Sainsbury’s has recently posted greatly reduced like-for-like growth.

For the wholly UK-focused grocer, this raises questions about its medium-term ability to achieve its improved operating profit and margin goals.

Retail Week Knowledge Bank’s recent Sainsbury’s profile update highlights this issue for a business that has arguably been buying sales growth and market share at the expense of fully restoring operating margins. Currently somewhat improved at 3.4%, they lag behind those of Tesco and Morrisons, at 6.1% and 5.9% respectively. Now, just as it seems Sainsbury’s was getting there on profitability, measures in the Budget may undermine its best laid plans.

Aside from the expensive regional rebalancing of its store network by building better representation in the north and west, much may turn out to be dependent on more profitable non-food sales growth. This is growing three times faster than grocery sales and going forward non-food accounts for 40% of new supermarket sales space and 25% of sales growth.
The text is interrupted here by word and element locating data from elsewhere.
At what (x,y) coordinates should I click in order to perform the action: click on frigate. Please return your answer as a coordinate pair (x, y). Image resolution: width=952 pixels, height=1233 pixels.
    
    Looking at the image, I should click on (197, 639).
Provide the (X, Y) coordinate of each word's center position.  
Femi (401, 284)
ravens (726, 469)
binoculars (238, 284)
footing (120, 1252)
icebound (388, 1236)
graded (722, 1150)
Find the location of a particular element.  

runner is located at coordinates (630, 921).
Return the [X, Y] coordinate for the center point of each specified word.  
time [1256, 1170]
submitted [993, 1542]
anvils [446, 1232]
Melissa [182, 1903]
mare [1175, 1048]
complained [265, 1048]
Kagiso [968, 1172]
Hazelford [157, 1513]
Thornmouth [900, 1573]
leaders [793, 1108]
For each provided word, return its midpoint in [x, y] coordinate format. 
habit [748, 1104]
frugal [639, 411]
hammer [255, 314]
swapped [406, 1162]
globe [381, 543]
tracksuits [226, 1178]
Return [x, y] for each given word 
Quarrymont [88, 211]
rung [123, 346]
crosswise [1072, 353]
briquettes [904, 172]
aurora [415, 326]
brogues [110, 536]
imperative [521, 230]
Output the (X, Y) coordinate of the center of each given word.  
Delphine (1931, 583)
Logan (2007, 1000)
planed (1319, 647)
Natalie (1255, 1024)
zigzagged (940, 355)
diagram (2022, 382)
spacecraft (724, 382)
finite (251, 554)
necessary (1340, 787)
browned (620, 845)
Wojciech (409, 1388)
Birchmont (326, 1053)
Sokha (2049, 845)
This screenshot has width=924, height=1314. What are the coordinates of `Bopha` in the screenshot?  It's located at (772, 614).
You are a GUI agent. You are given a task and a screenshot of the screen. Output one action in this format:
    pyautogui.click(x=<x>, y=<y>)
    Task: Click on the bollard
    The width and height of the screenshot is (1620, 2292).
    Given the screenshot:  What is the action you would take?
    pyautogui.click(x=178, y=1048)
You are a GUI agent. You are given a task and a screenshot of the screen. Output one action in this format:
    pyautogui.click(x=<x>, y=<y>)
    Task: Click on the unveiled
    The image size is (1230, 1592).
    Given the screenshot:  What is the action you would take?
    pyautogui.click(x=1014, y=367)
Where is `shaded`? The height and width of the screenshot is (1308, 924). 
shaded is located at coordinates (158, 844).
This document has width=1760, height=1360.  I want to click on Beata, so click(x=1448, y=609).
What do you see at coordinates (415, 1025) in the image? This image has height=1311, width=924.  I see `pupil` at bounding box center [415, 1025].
Capital expenditure, including a pipeline of 70 supermarket extensions to accommodate more non-food, is increasing by about 20% this year to £1.1bn.

Not only will non-food be hardest hit by the VAT rise but there is also an element of playing catch up here - Tesco and Asda are well ahead of Sainsbury’s. Also, will this non-food push be fully accepted by Sainsbury’s typical Middle England customers, who are more likely to shop for non-food at John Lewis and Marks & Spencer?

Management restructuring is now giving former chief financial officer Darren Shapland, new director of development, a remit to investigate a possible return to the international scene. He will doubtless use his well-honed forensic accounting abilities to decide on the profit impact of the prospective equations.